Lightning Performance Design Review of 150kV Overhead Transmission Line
DOI:
https://doi.org/10.62146/ijecbe.v3i2.122Keywords:
lightning surges, shielding failure, backflashover, overhead transmission lines, ATP-EMTPAbstract
Lightning overvoltage constitutes the predominant cause of transmission line interruptions in Indonesia, significantly compromising system safety and reliability. This paper presents comprehensive simulations of lightning performance on 150kV overhead transmission lines using ATP-EMTP software, with particular focus on evaluating shielding failure and back flashover occurrences on one of the standard tower designs used by PT PLN (Persero).
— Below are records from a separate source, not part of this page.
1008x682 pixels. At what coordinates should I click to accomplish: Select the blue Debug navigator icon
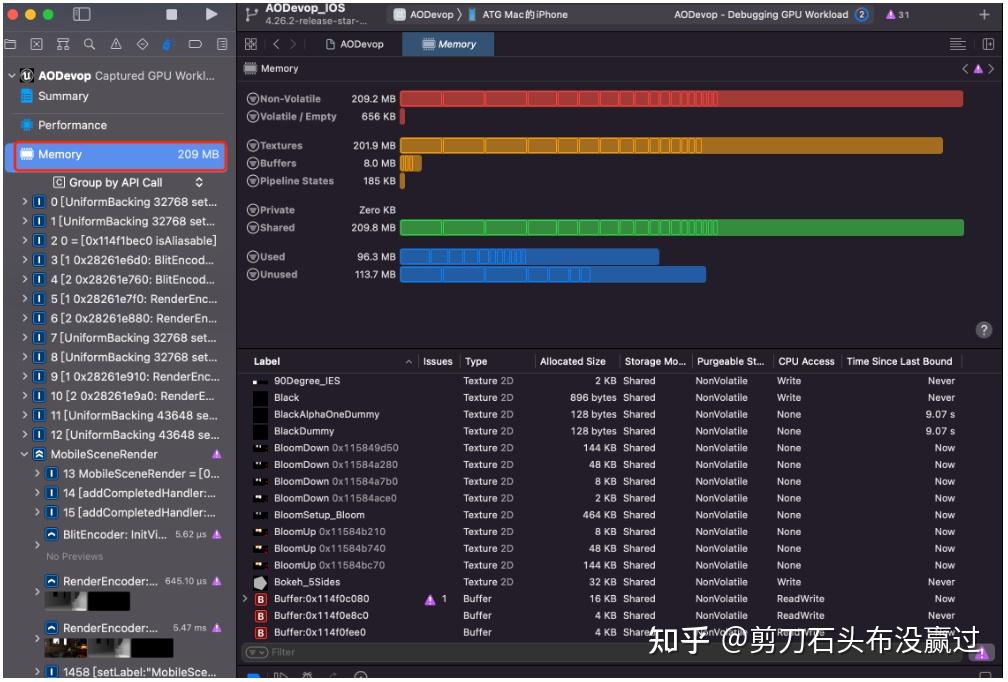click(x=166, y=45)
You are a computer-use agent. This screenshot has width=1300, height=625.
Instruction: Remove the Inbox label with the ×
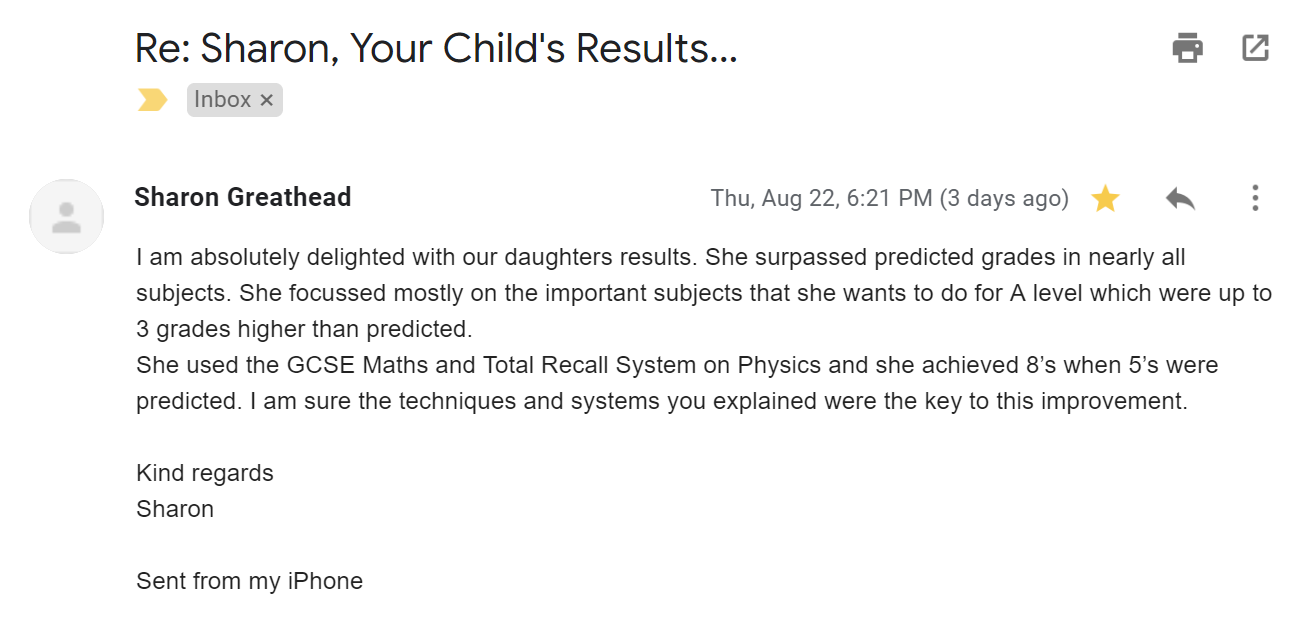pyautogui.click(x=266, y=100)
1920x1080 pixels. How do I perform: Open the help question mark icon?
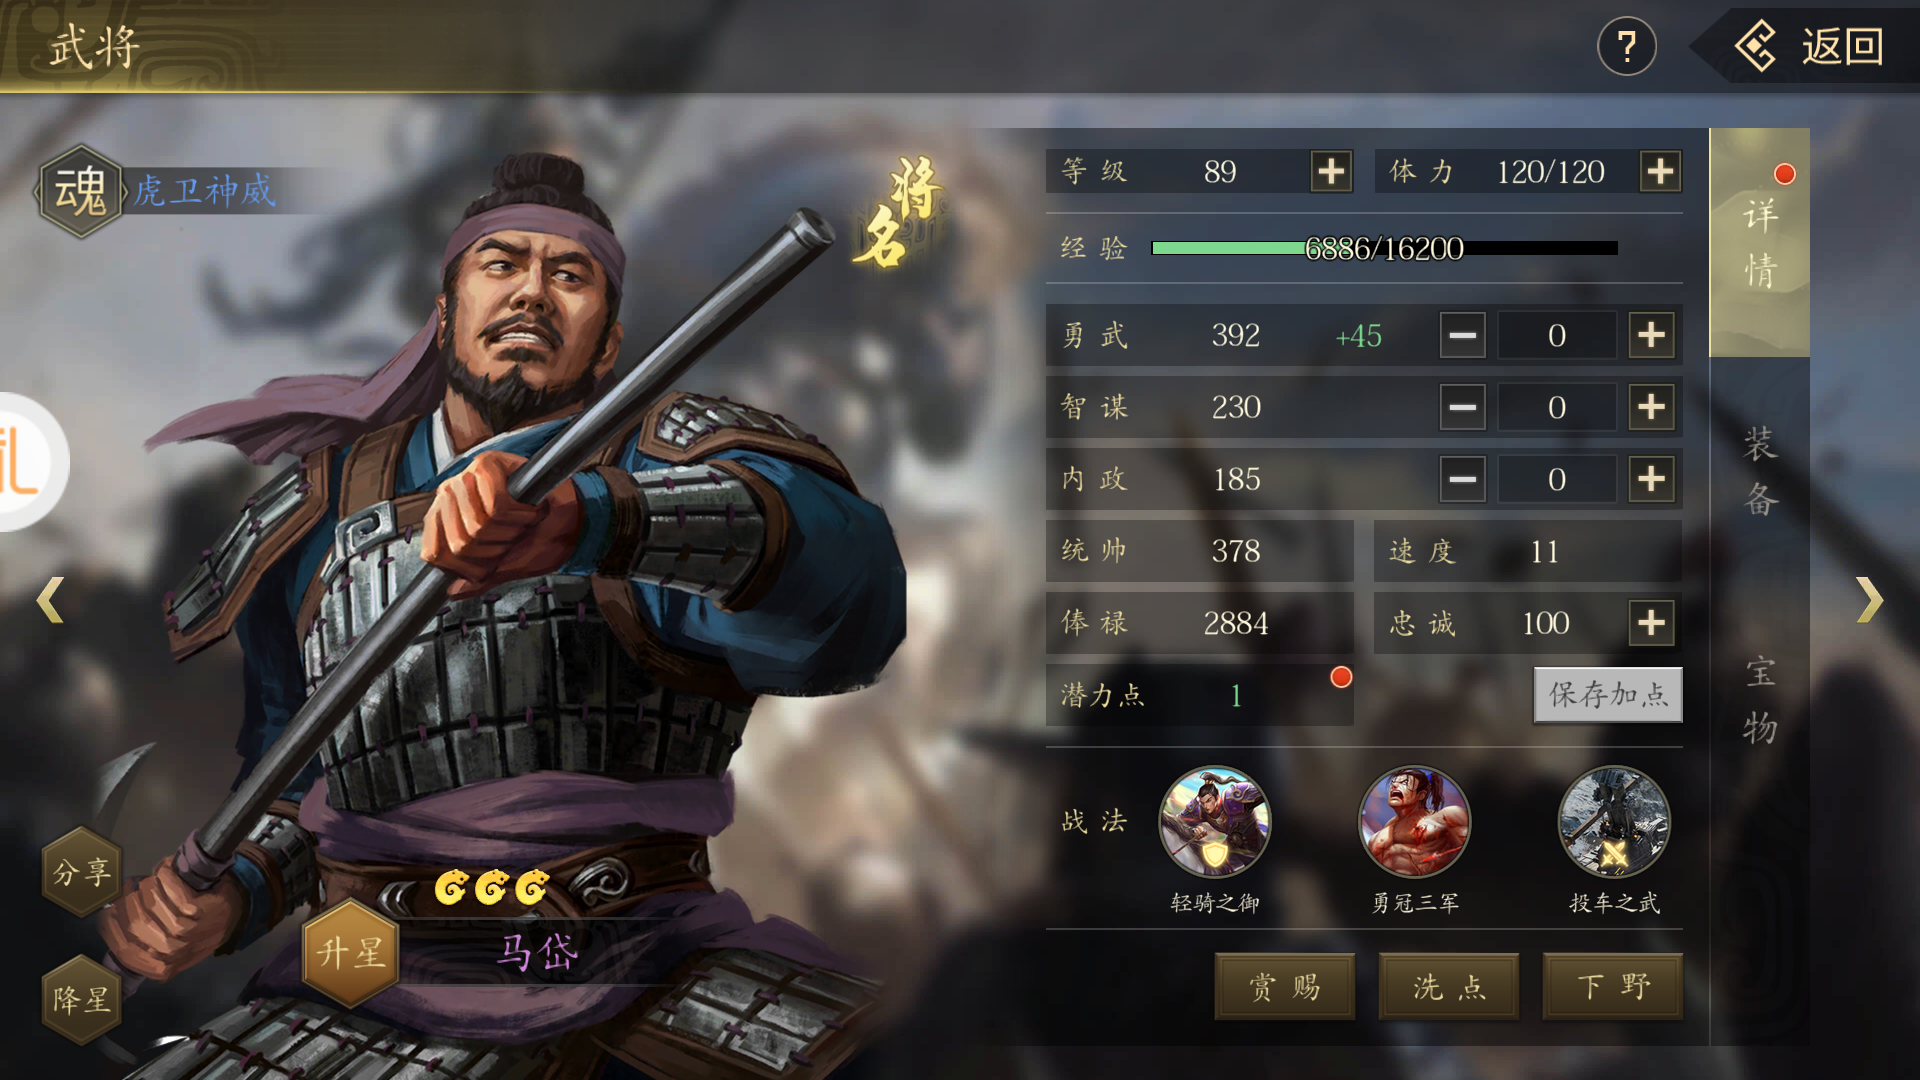[x=1627, y=46]
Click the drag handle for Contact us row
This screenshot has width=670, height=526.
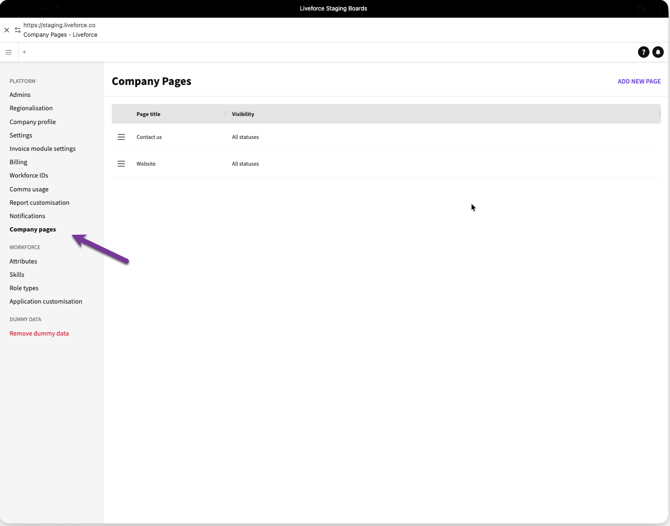click(x=121, y=137)
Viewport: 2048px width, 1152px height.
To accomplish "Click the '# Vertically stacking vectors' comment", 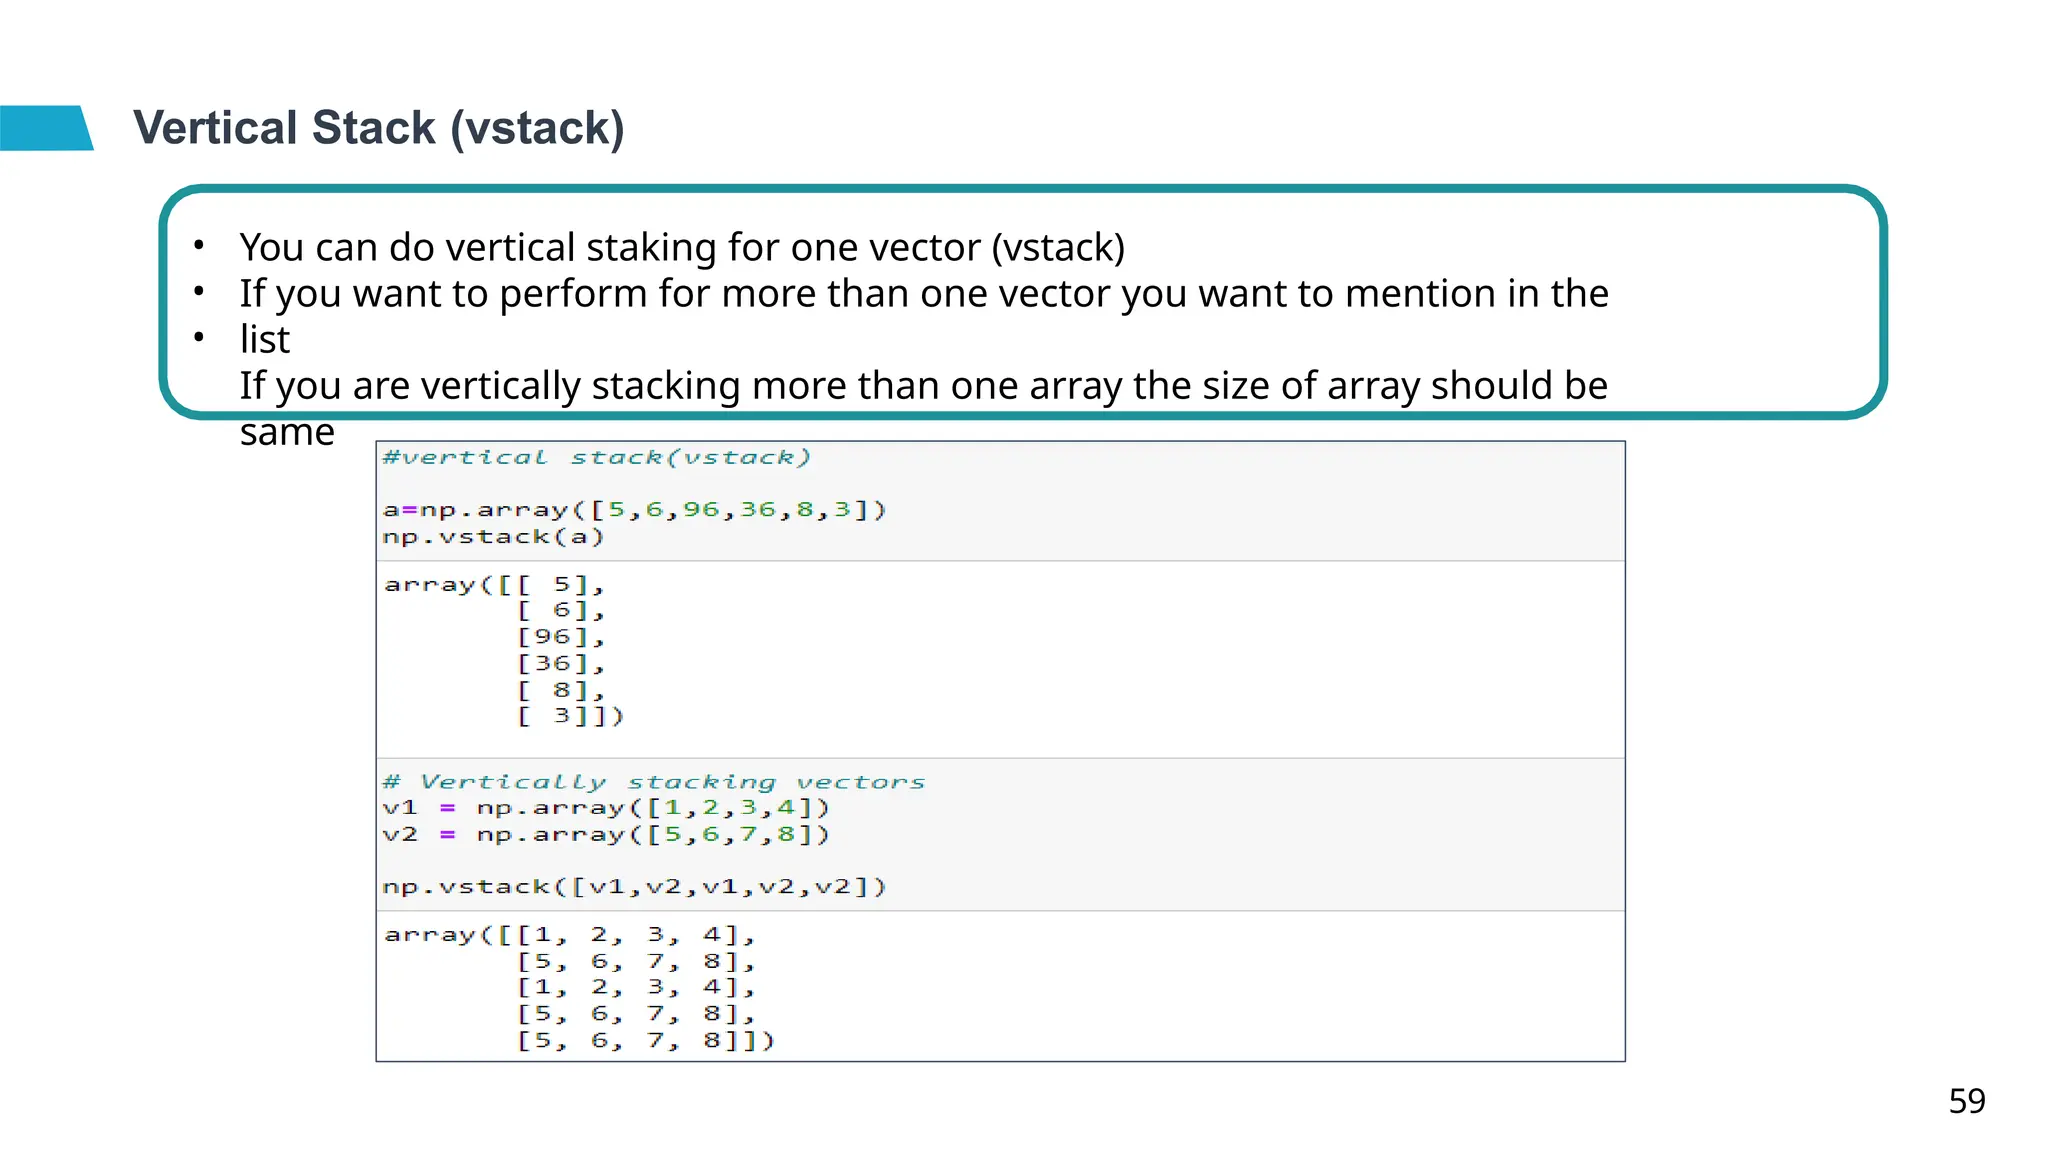I will pyautogui.click(x=654, y=782).
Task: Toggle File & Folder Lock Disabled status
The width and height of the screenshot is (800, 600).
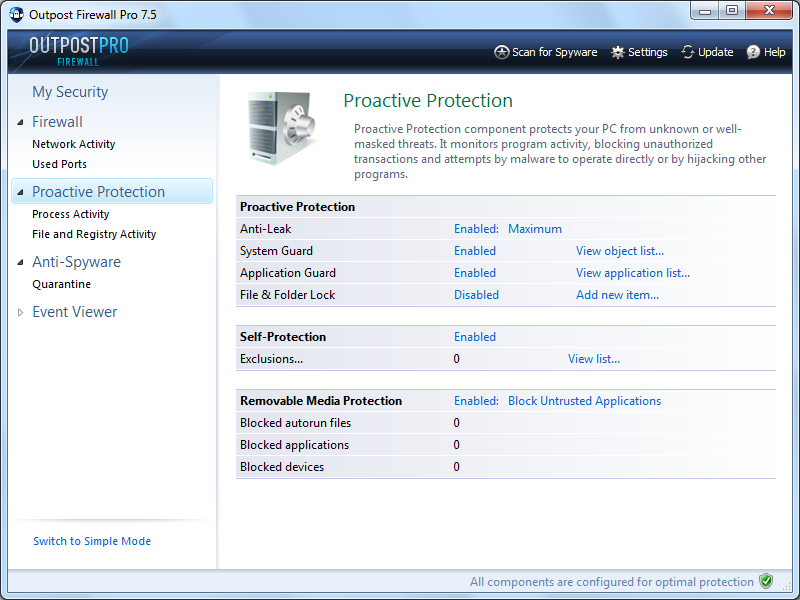Action: coord(476,295)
The transmission line model incorporates shielding wires, phase conductors, tower surge impedance, current-dependent footing resistance behavior, and arcing horns. Simulations were conducted to investigate three key aspects: maximum shielding failure current based on various Electrogeometric Model (EGM) constants, the impact of footing resistance on critical flashover current, and the effect of arcing horn length variations on critical flashover current. The analysis also accounts for phase angle variations in system voltage. Results highlight the significant influence of these variables on the Lightning Flashover Rate (LFR) of existing tower designs. Increasing footing resistance from 10Ω to 20Ω elevates Back Flashover Rate (BFOR) by 16.39%, while further increases to 30Ω and 40Ω yield only marginal increases of 17.33% and 17.76%, respectively. Notably, arcing horn gap length modifications demonstrate substantial performance improvements, with 1.4m and 1.5m gaps reducing LFR by 17.37% and 30.87%, respectively, compared to the 1.3m reference configuration. Analysis of maximum shielding-failure currents across varying EGM coefficient sets indicates that shield wires fail to intercept currents in the range of 2.53 kA to 52.81 kA.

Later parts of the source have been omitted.